Whether the workers intended to hurt the travelling public and inflict undue stress on an already struggling Grenadian economy or not, the point is that they have struck a major blow at the heart of the carnival season.
Some would argue from a strictly industrial relations perspective that the workers have chosen an extremely sensitive time of the year for such action in order to force their management and probably key governments in the region into decisive action to bring about a speedy resolution to their grievances.
Thus far, that tactic, or whatever the workers’ ultimate strategy is, has failed to bring about the kind of resolution everyone, particularly the travelling public, is eagerly anticipating.
Even in the presence of incomplete information, I am prepared at this stage to give the benefit of the doubt to the workers in Grenada. That said, I am completely bemused by what precisely is their end game. This is probably one of the major issues which the travelling public ought to be made aware of if support and sympathy is to be maintained in the workers’ favour.
Take, for example, the scenario that presented itself a few days ago when I travelled from Grenada to Barbados. My flight was scheduled to leave Grenada at 8:40 p.m. The incoming flight arrived at the airport from Trinidad just about 8:30 p.m. Having already checked in and cleared security, one would have thought that in the absence of any information from the workers in relation to their industrial action, the flight would have left Grenada on time. That did not happen. The flight didn’t leave Grenada until well after 10 p.m.
On the basis of that experience alone, I wish to pose two rather undemanding questions to the striking workers: what did you achieve by deliberately delaying the flight nearly two hours? And how, in the eyes of the travelling public, are you supposed to maintain support and sympathy with such outlandish behaviour?

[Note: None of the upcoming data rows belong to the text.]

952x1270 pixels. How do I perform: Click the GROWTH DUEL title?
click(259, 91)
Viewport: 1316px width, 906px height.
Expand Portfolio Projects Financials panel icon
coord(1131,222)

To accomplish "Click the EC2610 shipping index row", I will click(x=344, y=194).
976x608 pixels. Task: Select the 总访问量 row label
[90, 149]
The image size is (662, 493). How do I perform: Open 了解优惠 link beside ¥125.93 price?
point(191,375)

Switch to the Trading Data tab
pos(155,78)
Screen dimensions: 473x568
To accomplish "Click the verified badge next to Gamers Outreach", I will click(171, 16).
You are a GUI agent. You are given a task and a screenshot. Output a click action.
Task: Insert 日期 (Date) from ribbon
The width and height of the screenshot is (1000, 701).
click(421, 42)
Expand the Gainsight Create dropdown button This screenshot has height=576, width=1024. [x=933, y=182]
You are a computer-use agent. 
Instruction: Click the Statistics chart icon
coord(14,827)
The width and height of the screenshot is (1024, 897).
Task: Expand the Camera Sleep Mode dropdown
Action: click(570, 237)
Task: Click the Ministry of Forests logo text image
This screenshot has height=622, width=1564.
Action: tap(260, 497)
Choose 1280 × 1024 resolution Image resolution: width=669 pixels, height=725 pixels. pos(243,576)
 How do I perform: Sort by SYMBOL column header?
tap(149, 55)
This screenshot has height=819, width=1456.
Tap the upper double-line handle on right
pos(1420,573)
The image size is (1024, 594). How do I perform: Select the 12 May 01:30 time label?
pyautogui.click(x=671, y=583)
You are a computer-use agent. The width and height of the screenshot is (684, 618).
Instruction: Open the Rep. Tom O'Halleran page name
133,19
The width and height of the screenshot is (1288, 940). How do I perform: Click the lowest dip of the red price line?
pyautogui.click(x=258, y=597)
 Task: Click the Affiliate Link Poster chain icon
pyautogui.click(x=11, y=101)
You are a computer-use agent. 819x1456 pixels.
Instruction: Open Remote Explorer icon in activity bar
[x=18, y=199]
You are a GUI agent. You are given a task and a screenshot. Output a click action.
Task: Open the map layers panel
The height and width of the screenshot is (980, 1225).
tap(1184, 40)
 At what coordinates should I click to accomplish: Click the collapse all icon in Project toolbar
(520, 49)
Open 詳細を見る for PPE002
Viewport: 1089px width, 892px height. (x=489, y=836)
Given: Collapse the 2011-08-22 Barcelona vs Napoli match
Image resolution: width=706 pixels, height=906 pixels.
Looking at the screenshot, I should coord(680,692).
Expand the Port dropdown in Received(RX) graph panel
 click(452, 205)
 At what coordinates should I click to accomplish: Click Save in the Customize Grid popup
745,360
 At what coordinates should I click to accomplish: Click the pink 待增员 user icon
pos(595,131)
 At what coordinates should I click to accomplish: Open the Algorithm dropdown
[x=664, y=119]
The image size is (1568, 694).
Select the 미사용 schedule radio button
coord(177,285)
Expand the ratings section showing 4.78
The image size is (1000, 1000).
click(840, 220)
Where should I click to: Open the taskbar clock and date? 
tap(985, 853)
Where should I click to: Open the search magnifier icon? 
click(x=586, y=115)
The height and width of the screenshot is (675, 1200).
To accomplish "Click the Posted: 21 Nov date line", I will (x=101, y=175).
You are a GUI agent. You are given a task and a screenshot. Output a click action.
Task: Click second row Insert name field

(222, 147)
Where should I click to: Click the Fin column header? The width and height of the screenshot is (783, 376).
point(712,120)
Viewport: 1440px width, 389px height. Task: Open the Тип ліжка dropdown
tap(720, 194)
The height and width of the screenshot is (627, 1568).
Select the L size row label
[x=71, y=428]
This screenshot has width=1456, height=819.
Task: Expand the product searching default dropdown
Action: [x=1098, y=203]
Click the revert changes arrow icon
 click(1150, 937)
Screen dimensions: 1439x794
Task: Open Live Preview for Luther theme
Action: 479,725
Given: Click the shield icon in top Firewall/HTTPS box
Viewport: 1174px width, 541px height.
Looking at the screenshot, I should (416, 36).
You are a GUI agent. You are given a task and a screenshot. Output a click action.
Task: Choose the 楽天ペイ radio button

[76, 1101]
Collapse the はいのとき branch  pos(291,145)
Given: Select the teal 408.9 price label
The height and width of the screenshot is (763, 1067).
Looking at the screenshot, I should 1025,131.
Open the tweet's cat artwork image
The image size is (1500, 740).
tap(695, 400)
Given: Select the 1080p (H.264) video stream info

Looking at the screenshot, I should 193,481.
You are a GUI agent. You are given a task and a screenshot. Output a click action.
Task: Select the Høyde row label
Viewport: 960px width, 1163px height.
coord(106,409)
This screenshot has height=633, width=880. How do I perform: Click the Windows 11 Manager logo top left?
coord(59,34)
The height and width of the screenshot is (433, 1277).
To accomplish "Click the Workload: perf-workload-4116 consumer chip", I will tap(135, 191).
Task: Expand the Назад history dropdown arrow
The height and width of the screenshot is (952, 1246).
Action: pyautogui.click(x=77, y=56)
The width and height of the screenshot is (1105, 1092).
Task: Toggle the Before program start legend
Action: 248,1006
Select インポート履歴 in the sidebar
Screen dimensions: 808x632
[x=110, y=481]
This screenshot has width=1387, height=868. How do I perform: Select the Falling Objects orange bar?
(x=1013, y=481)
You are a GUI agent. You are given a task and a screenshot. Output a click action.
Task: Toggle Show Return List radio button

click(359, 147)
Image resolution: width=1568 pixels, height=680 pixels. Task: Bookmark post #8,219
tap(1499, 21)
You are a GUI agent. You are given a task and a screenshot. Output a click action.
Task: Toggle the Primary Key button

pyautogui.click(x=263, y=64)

I certainly do not intend to speculate on the workers’ motivation. To do so would be to engage in a normative exercise. However, one would have thought that in the prevailing industrial climate, the workers would be far better off prompting the cancellation of a flight and informing the travelling public of the outcome of their protest in advance of the departure time.
Having passengers travel to the airport in time for the scheduled departure of a given flight and turn around and punish the passengers with an almost two-hour delay, when the aircraft is standing idly on the tarmac, is nothing short of inflicting punishment on individuals who do not deserve such unsympathetic treatment.
Undoubtedly, a critical message that must be sent to the striking workers is that taking industrial action is one thing; achieving desired outcomes is quite another.
With REDjet making significant progress in the regional airline industry to date, LIAT would be judicious to step up its game if it is to continue holding on to its current market share. The fallout from the industrial action taking place in Grenada does not in any way help LIAT’s cause in this regard. It is, therefore, time for LIAT’s management, the workers and the unions to all wise up.